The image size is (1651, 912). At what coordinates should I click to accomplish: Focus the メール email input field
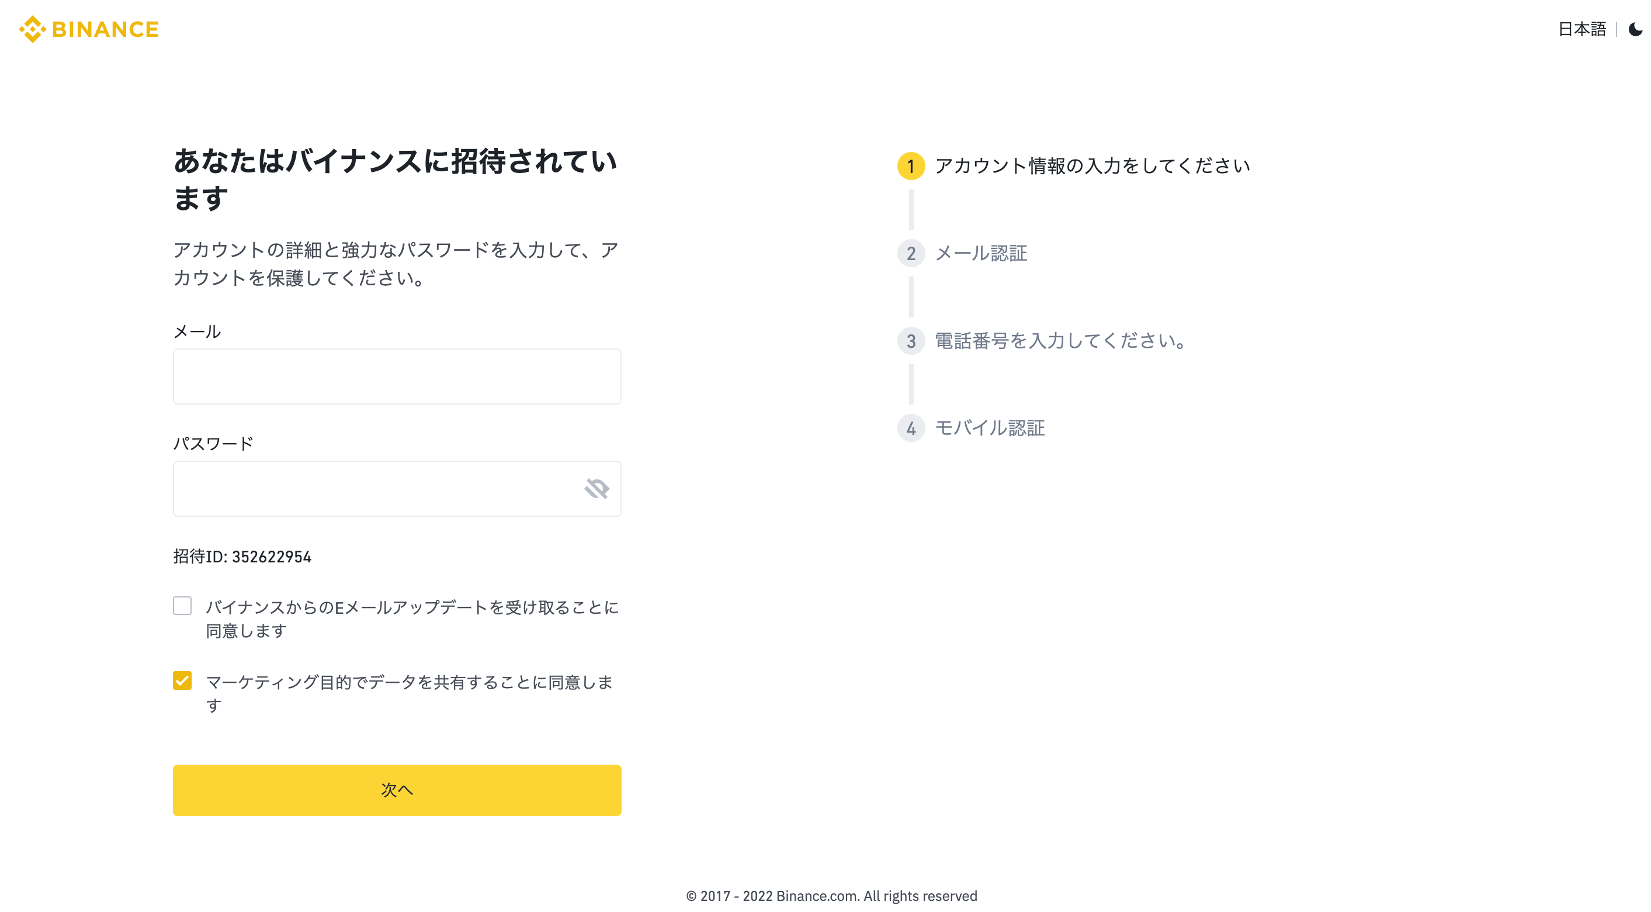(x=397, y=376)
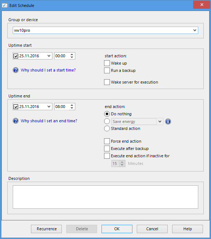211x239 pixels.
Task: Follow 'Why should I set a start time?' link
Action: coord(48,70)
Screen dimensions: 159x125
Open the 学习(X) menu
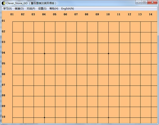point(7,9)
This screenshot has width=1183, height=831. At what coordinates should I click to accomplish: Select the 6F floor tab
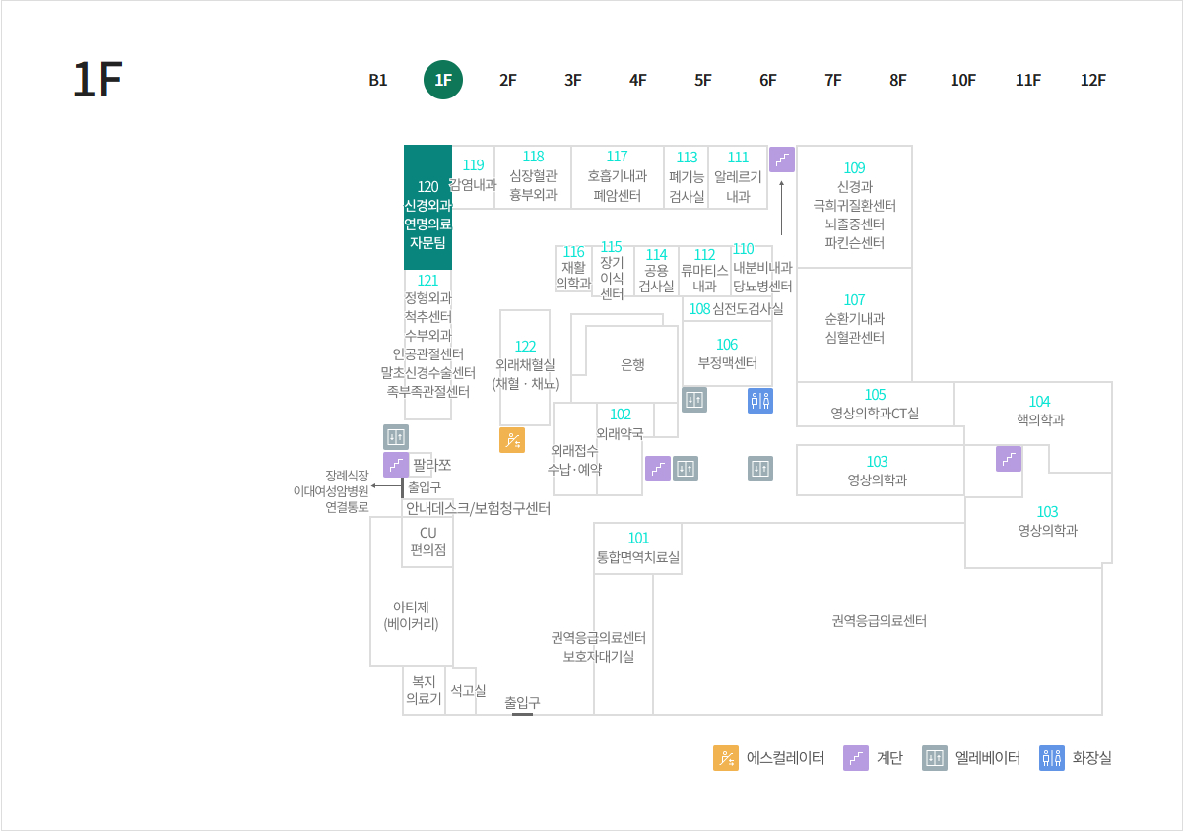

* * *

Zadanie do wykonania » Zwróć wszystkie dane powyżej wiersz po wierszu, bez żadnych zmian. Obrazy pomiń w odpowiedzi.

Poprawna odpowiedź »
The image size is (1651, 912). At what coordinates should I click to accomplish: Focus the メール email input field
(x=397, y=376)
211x239 pixels.
Task: Follow 'Why should I set a start time?' link
Action: coord(48,70)
Screen dimensions: 159x125
Open the 学习(X) menu
point(7,9)
This screenshot has width=1183, height=831. At what coordinates should I click to accomplish: Select the 6F floor tab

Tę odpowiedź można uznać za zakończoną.